DOL plows ahead on appeal of injunction against Obama “Overtime Rule”


In a move that reinforces the concept that the only thing predictable about the Trump Administration is its unpredictability, the U.S. Department of Labor filed a reply brief on June 30 asking the U.S. Court of Appeals for the Fifth Circuit to reverse a lower court’s 2016 ruling that enjoined the Obama Administration “overtime rule.”

Many had thought that a Trump-led DOL would have no interest in pursuing the appeal, which was already pending when the Trump Administration took over the reins at the DOL.

The DOL is arguing that the district court’s order was premised on an erroneous legal conclusion, and is asking the Fifth Circuit to reaffirm the Department’s statutory authority to establish a salary level test. However, the DOL asks that the court not address the validity of the specific salary level set by the rule ($913 per week), saying that the DOL intends to revisit the salary threshold through new rulemaking.

Background
The Obama DOL spent the better part of a couple of years engaged in formal rulemaking proceedings to modify the “white-collar exemptions” to the minimum wage and overtime provisions of the Fair Labor Standards Act – the so-called executive, administrative and professional exemptions. Those regulatory changes, which were finalized and set to take effect on December 1, 2016, would have, among other things, more than doubled the minimum weekly salary threshold necessary to qualify for the exemptions, raising it from the current $455 per week to $913 per week, and indexing it to automatically adjust every three years thereafter. Not surprisingly, most employers were shocked at the size of the increase.

On November 22, 2016, a federal judge in Texas preliminarily enjoined the DOL from enforcing the new regulations, only days before they were scheduled to take effect.
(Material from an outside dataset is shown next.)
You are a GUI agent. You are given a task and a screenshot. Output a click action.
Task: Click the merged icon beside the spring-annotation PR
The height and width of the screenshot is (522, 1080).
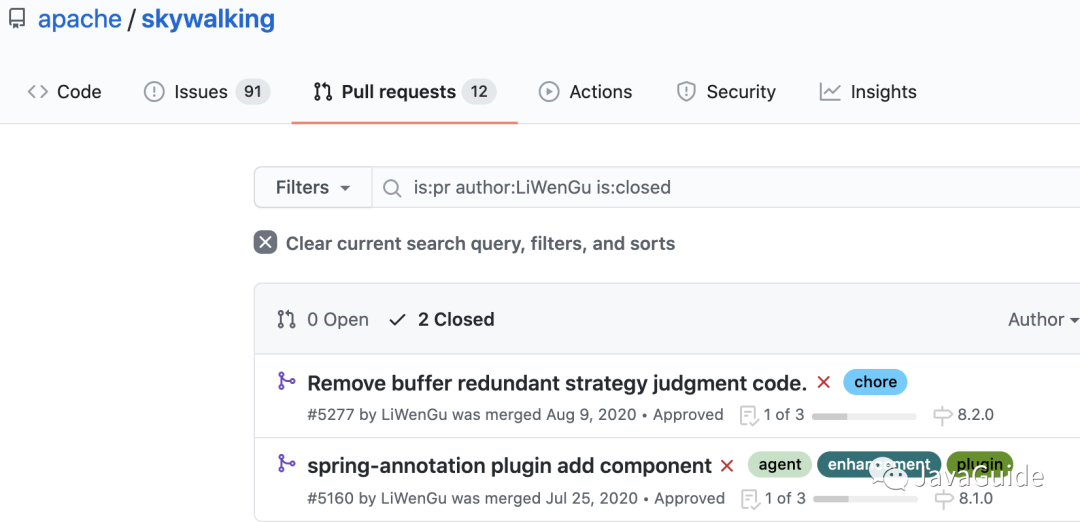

The rationale for the court’s ruling was that the DOL did not have the legal authority to use salary level as a criterion for determining whether an employee qualifies for one of the white-collar exemptions. In other words, the DOL was limited to using a “duties test” to determine exempt status.

The DOL, in the waning months of the Obama Administration, sought an expedited appeal, but even an expedited appeal could not be completed before the Trump Administration took over. Lower court decision was wrong, Trump’s DOL argues in its appeal.

Common Sense Counsel: As if employers have not been on the wage & hour seesaw for long enough! Expect from Trump’s DOL a new notice of proposed rule-making on the “overtime rule” within the next few months. Look for a weekly salary number closer to $700 with no indexing. So don’t shred all of your wage analysis and employee announcements on changes just yet.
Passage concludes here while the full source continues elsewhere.